Work instructions » Pull every line containing the word "computer" out of the material below.

Provided records »
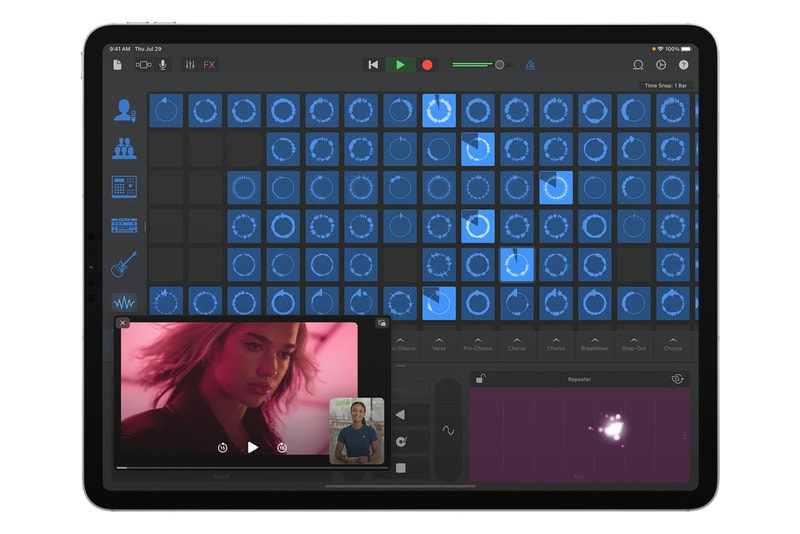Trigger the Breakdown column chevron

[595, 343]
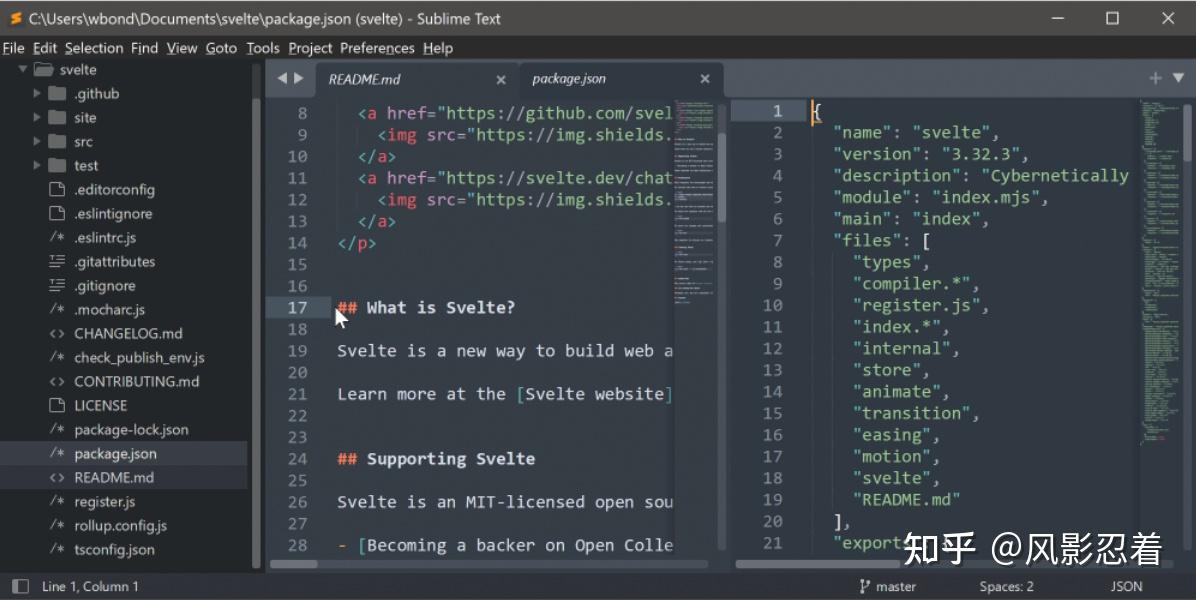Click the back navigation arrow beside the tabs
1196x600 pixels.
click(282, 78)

--

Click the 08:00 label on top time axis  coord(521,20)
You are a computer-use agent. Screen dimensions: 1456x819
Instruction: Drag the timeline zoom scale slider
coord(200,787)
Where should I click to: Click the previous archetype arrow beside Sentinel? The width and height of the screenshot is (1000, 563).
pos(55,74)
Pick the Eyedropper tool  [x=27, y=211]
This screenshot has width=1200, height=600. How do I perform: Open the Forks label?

...

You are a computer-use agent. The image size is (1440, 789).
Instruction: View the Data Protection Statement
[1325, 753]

Task output »
You are a computer-use agent. Screen dimensions: 1456x819
You are a computer-use agent. The image size is (1440, 789).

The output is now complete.